Do you have any references I could look at about the self-similar nature of the internet? I’d like to read more about it.
Aloha based networks are not actually “transmit when you want to”, they are “transmit when you want to, if nobody else is talking”. This makes a big difference, since a collision is virtually guaranteed at high utilizations in the first case, but allows a much higher utilization in the second. In fact, the limit of utilization becomes dependent on the overall physical size of the network in the second case.
I second Lassi’s commendation of this is as a good start. My only quibble would be that it seems a bit odd to list basic distributions — even referring to a ‘bell’ curve as the limit of the binomial — and yet decline to at least mention the normal, even in a “then there’s this other thing that turns out to be rather important in ways we’ll go into next time” sort of way. If it’s because you’re being picky about distributions as discrete, then you should say so — especially given your less pedantic approach in the previous post…
geometric (exponential decay, roughly, describing the distribution of how many games one needs to play to achieve the first “win”)?
(rough) example: my team wins about .40 of its games, based on past performance. How many games will we play this year before we win our first league game?
“Do you have any references I could look at about the self-similar nature of the internet? I’d like to read more about it.”
I tried to Google for something that is on-line (using “self-similar distribution internet”), but all relevant articles seem to be behind a paywall. Of course many readers of your blog have access to IEEE or ACM libraries, so they can read them.

▶ Exercise task A
From the comment thread, return the stretch from "I tried to Google" through "can read them.", word for word.
▶ Exercise task B
In the comment thread, what search phrase was used when looking for online articles?

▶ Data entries
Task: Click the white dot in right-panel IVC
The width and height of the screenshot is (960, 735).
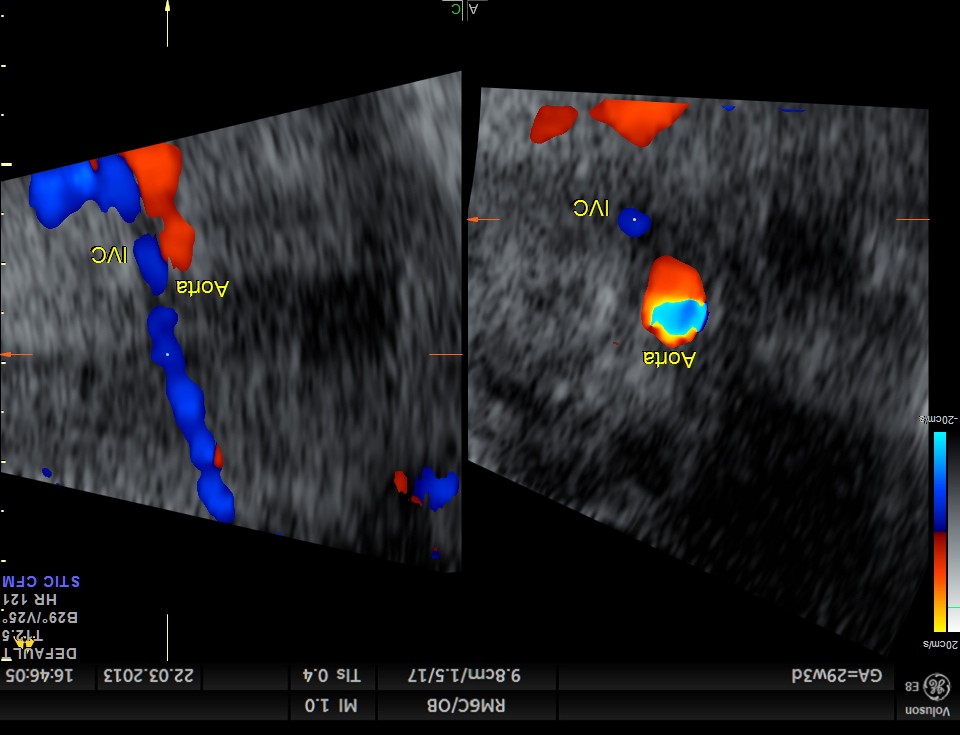Action: (x=634, y=217)
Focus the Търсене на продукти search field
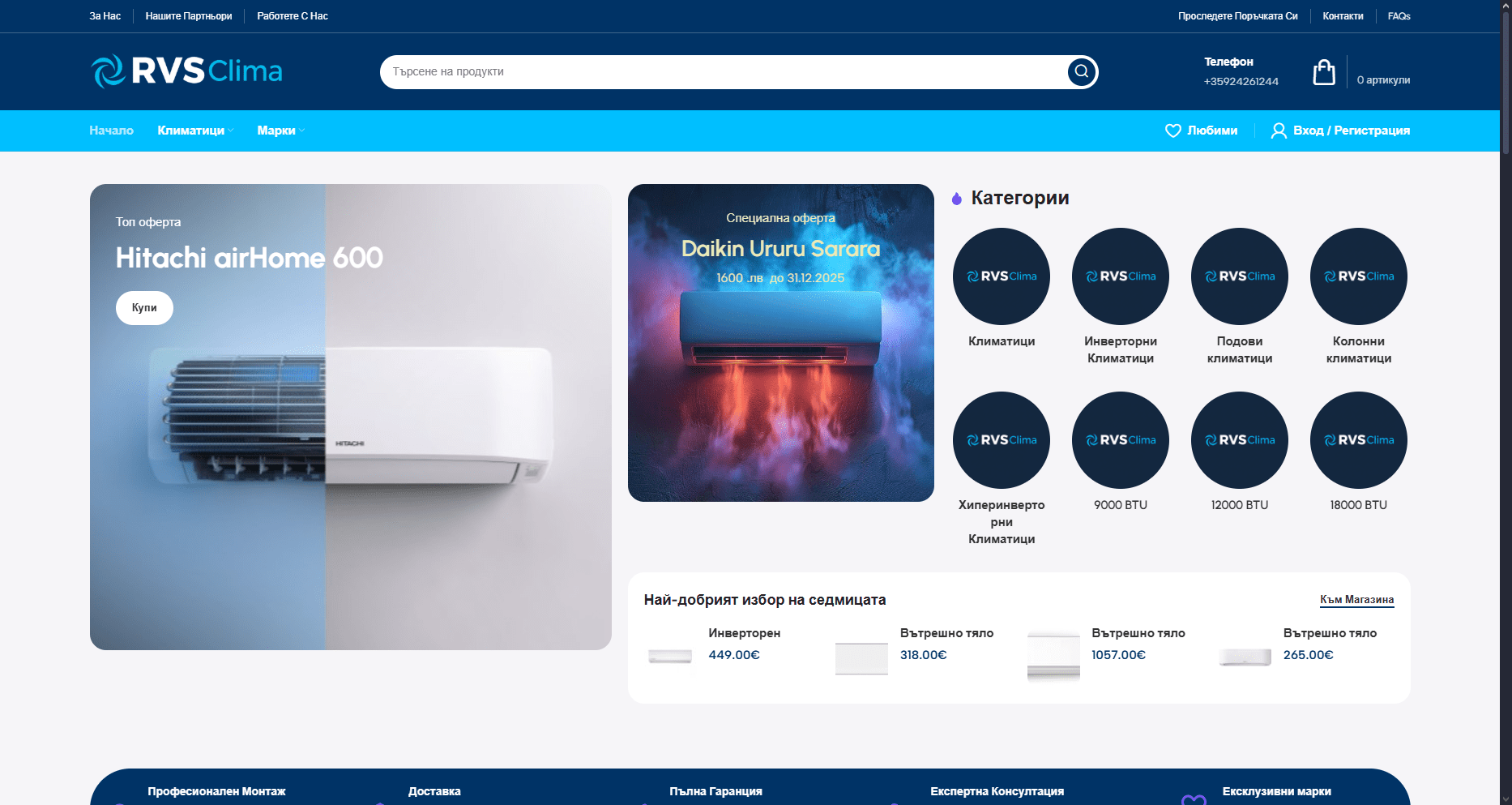Image resolution: width=1512 pixels, height=805 pixels. 721,72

▶ Complete response A
I tried to Google for something that is on-line (using “self-similar distribution internet”), but all relevant articles seem to be behind a paywall. Of course many readers of your blog have access to IEEE or ACM libraries, so they can read them.

▶ Complete response B
"self-similar distribution internet"